Exercise
Can you copy, unchanged, everything from the start of the records down to and including the line that contains "pos(338,138)"?

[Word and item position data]
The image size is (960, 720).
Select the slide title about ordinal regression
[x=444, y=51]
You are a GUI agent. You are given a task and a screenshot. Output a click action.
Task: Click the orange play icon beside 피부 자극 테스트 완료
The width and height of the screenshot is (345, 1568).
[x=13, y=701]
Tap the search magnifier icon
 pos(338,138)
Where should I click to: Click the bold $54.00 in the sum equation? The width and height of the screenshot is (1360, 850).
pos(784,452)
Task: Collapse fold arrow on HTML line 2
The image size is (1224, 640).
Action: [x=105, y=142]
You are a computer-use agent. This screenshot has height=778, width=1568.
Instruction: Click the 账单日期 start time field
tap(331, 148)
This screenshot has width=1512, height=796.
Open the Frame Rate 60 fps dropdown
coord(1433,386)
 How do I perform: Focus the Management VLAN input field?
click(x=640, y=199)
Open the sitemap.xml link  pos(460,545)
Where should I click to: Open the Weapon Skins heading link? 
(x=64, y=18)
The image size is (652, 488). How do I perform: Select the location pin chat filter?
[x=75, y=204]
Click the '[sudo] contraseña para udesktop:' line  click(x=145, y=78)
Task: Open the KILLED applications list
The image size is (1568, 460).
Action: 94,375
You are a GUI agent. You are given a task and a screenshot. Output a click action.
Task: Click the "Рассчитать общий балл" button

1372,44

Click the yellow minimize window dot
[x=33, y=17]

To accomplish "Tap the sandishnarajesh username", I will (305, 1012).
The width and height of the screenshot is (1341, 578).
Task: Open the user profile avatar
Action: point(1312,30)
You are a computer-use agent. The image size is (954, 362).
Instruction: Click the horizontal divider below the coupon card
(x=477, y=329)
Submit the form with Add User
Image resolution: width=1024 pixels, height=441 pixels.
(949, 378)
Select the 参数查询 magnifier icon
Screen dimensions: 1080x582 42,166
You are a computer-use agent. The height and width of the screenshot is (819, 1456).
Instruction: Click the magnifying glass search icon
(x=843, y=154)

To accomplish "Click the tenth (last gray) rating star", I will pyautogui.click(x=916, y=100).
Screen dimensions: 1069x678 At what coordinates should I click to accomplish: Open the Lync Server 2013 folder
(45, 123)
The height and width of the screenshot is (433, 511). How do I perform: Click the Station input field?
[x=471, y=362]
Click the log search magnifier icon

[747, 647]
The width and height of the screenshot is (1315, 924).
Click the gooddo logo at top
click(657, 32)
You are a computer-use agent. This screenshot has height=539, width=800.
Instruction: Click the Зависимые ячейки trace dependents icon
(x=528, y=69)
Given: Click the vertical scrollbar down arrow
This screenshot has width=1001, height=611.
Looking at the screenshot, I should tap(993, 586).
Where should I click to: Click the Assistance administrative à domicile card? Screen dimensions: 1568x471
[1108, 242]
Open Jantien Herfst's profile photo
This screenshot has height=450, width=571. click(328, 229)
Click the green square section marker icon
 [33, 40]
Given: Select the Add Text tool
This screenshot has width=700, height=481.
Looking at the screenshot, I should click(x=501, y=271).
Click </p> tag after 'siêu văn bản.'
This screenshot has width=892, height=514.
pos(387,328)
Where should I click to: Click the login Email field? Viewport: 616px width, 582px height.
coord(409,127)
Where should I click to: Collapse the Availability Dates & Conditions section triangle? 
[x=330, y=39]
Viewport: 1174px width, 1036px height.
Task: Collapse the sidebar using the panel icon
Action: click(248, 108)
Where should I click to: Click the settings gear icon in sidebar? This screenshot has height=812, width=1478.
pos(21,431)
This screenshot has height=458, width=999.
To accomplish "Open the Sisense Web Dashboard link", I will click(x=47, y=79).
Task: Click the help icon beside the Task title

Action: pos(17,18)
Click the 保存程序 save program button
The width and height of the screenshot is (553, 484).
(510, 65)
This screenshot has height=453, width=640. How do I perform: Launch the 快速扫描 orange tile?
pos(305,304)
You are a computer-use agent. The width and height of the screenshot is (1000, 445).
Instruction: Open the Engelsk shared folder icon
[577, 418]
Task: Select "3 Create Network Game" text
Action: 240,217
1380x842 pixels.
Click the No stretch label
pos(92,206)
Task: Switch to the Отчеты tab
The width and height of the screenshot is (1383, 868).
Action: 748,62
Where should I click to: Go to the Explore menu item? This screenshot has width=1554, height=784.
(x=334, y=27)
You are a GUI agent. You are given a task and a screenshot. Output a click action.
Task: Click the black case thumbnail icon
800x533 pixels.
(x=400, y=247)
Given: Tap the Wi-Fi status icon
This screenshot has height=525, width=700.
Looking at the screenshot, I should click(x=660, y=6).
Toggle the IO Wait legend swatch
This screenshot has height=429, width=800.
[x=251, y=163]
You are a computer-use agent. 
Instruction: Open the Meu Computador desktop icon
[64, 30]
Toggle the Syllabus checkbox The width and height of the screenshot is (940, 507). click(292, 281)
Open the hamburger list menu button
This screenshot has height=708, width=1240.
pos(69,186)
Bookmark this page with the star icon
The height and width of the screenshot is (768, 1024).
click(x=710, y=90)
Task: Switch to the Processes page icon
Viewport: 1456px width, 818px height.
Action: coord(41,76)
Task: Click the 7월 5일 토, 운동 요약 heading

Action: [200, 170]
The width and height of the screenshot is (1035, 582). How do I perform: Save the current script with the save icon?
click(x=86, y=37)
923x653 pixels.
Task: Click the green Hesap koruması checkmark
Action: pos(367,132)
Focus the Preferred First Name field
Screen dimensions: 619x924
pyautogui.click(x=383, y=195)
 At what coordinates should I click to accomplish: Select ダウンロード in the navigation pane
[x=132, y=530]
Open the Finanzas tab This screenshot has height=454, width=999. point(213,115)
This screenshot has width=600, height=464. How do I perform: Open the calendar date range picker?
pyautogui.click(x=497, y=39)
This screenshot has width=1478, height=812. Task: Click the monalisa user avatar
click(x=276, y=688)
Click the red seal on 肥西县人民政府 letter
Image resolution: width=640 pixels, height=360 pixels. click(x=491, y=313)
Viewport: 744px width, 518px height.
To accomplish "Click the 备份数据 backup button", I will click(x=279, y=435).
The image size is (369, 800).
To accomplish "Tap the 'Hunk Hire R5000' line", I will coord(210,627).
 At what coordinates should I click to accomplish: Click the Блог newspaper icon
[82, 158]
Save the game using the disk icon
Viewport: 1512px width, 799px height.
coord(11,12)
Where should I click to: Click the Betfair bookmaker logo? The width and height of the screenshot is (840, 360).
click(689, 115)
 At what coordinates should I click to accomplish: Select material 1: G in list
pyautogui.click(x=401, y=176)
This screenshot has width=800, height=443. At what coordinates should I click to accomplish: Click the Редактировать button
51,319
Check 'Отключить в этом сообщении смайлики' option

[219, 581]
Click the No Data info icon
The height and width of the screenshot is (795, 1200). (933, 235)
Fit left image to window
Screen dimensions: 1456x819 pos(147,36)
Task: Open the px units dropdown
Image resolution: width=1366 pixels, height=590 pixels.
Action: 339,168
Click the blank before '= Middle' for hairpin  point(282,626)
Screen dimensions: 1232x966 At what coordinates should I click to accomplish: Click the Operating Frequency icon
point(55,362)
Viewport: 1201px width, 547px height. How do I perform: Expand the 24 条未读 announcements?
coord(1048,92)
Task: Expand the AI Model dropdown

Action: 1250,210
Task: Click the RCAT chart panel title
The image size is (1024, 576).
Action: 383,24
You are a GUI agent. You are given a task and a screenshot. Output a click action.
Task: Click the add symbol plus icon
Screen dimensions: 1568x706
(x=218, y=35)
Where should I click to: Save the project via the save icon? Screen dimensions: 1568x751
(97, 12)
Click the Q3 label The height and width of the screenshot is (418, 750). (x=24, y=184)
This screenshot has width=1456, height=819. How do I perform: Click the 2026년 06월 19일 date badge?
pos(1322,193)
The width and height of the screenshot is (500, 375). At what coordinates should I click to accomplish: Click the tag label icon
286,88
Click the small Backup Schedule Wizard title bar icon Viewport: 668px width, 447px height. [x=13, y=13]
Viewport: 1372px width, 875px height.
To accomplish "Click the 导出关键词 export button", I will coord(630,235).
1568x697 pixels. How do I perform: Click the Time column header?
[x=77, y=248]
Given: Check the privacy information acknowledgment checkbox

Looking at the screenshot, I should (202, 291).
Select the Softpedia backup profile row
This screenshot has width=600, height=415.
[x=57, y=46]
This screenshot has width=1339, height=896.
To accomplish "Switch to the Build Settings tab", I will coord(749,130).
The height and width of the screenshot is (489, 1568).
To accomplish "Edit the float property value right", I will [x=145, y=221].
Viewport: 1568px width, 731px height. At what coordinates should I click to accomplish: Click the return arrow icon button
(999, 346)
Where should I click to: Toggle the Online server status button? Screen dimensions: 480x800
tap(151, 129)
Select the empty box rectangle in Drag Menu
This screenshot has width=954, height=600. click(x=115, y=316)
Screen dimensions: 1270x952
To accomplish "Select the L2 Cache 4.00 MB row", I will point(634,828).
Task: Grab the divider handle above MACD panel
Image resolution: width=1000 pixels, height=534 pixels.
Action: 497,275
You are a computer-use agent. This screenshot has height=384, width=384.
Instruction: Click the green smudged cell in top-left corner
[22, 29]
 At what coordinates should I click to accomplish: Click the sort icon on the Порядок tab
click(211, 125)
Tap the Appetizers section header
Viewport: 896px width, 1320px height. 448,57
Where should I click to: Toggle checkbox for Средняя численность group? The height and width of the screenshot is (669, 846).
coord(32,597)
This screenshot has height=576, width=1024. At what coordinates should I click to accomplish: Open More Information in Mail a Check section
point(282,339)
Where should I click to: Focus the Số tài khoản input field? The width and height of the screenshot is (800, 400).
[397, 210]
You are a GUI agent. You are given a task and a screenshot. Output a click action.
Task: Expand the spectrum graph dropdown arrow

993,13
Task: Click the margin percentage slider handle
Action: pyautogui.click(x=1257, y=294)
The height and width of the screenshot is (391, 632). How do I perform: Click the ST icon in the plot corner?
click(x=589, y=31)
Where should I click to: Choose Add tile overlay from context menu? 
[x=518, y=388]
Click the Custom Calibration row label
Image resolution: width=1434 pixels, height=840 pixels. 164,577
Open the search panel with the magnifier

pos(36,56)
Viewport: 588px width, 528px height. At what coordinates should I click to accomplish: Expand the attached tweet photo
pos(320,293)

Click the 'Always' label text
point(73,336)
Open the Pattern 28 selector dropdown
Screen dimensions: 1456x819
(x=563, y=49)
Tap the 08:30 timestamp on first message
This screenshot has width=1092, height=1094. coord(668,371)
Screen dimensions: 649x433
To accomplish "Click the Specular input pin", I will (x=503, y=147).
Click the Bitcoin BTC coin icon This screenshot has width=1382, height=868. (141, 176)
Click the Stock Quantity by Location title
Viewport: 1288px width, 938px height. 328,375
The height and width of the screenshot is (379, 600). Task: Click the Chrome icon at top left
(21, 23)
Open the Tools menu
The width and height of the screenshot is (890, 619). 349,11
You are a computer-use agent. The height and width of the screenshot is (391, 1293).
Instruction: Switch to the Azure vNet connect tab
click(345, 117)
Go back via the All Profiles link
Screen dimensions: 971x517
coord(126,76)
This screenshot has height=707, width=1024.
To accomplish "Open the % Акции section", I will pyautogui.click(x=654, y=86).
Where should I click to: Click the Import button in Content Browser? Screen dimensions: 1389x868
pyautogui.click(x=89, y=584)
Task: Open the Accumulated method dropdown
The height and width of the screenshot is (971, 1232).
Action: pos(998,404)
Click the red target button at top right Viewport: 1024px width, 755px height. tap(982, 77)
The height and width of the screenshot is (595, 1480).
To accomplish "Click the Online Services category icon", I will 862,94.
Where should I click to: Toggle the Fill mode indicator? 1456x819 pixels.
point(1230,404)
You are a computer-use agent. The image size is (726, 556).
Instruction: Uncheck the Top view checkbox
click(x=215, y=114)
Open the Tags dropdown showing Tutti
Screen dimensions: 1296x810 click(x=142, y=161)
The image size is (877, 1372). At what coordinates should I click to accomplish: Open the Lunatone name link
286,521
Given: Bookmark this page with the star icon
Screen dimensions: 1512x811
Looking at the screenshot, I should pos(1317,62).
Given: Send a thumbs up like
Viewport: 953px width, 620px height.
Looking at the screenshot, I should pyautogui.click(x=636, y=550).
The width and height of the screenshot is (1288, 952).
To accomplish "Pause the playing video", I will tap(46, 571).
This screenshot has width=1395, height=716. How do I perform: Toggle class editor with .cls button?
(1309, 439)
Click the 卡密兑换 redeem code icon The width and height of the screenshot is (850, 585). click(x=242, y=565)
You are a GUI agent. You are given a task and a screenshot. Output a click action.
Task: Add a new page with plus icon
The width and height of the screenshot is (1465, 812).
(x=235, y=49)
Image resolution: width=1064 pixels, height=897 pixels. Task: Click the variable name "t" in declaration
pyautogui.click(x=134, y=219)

Response
The image size is (960, 720).
Select the slide title about ordinal regression
[x=444, y=51]
You are a GUI agent. You are given a task and a screenshot. Output a click action.
Task: Click the orange play icon beside 피부 자극 테스트 완료
The width and height of the screenshot is (345, 1568).
[x=13, y=701]
Tap the search magnifier icon
 pos(338,138)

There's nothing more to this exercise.